-------- DATA FOR ANALYSIS

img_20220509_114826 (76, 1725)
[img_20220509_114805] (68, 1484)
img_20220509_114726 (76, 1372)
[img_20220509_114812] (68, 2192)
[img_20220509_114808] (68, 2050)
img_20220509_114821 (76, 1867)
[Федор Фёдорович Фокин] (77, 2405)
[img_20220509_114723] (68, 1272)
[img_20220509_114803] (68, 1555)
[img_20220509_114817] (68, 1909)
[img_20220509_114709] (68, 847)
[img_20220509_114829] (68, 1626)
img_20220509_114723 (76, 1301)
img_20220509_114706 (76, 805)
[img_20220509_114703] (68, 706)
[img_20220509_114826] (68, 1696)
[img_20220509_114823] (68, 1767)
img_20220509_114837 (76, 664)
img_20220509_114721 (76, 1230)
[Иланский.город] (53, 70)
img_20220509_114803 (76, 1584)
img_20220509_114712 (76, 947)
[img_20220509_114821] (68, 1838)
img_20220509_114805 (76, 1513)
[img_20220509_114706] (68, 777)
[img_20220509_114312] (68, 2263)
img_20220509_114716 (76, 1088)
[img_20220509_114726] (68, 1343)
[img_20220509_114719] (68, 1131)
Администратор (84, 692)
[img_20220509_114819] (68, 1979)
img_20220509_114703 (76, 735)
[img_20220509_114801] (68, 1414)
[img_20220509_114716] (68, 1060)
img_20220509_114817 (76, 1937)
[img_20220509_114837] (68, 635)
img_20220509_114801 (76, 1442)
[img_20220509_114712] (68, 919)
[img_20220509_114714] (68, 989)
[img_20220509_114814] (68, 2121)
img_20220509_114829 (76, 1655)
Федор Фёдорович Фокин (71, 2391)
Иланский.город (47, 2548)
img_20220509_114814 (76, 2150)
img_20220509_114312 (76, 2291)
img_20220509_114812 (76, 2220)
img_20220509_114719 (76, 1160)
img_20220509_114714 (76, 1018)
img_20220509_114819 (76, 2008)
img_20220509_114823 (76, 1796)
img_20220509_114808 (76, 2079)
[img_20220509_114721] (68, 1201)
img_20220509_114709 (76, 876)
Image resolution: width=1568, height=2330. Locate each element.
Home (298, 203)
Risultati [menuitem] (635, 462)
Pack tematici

----------------

-- EXERCISE --
All of the entries above need to be printed again exactly.

-- ANSWER BOX --
img_20220509_114826 (76, 1725)
[img_20220509_114805] (68, 1484)
img_20220509_114726 (76, 1372)
[img_20220509_114812] (68, 2192)
[img_20220509_114808] (68, 2050)
img_20220509_114821 (76, 1867)
[Федор Фёдорович Фокин] (77, 2405)
[img_20220509_114723] (68, 1272)
[img_20220509_114803] (68, 1555)
[img_20220509_114817] (68, 1909)
[img_20220509_114709] (68, 847)
[img_20220509_114829] (68, 1626)
img_20220509_114723 (76, 1301)
img_20220509_114706 (76, 805)
[img_20220509_114703] (68, 706)
[img_20220509_114826] (68, 1696)
[img_20220509_114823] (68, 1767)
img_20220509_114837 (76, 664)
img_20220509_114721 (76, 1230)
[Иланский.город] (53, 70)
img_20220509_114803 (76, 1584)
img_20220509_114712 (76, 947)
[img_20220509_114821] (68, 1838)
img_20220509_114805 (76, 1513)
[img_20220509_114706] (68, 777)
[img_20220509_114312] (68, 2263)
img_20220509_114716 (76, 1088)
[img_20220509_114726] (68, 1343)
[img_20220509_114719] (68, 1131)
Администратор (84, 692)
[img_20220509_114819] (68, 1979)
img_20220509_114703 (76, 735)
[img_20220509_114801] (68, 1414)
[img_20220509_114716] (68, 1060)
img_20220509_114817 (76, 1937)
[img_20220509_114837] (68, 635)
img_20220509_114801 (76, 1442)
[img_20220509_114712] (68, 919)
[img_20220509_114714] (68, 989)
[img_20220509_114814] (68, 2121)
img_20220509_114829 (76, 1655)
Федор Фёдорович Фокин (71, 2391)
Иланский.город (47, 2548)
img_20220509_114814 (76, 2150)
img_20220509_114312 (76, 2291)
img_20220509_114812 (76, 2220)
img_20220509_114719 (76, 1160)
img_20220509_114714 (76, 1018)
img_20220509_114819 (76, 2008)
img_20220509_114823 (76, 1796)
img_20220509_114808 (76, 2079)
[img_20220509_114721] (68, 1201)
img_20220509_114709 (76, 876)
Image resolution: width=1568, height=2330. Locate each element.
Home (298, 203)
Risultati [menuitem] (635, 462)
Pack tematici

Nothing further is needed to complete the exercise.